■ **Work required**: What you return should be each line of the data containing the string "agent".

Dataset entries:
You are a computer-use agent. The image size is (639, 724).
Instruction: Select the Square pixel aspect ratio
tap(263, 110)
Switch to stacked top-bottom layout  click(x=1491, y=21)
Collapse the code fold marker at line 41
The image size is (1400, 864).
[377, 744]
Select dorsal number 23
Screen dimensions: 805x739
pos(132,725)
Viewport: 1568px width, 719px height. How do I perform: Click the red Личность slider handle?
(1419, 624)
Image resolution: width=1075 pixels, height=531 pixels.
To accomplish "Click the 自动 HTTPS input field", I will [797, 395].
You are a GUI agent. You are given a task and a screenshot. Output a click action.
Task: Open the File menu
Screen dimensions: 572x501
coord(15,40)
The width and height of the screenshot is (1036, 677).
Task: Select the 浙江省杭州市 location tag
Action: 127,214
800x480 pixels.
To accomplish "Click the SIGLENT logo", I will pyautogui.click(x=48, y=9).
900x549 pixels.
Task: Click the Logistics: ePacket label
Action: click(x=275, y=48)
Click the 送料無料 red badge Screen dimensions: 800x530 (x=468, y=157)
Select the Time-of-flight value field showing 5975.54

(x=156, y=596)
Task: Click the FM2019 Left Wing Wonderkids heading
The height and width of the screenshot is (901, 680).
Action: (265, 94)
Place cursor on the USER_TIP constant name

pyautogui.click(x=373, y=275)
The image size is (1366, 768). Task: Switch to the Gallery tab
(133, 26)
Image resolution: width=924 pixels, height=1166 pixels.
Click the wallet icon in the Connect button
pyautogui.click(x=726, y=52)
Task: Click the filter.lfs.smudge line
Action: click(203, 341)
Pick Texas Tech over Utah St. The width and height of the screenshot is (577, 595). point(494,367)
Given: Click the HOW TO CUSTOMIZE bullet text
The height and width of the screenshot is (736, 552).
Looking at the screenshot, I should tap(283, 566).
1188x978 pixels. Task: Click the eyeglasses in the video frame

■ **Expected answer**:
You are a computer-use agent. The image size is (639, 724).
You are a GUI agent. You are given a task and a screenshot. Output a click action.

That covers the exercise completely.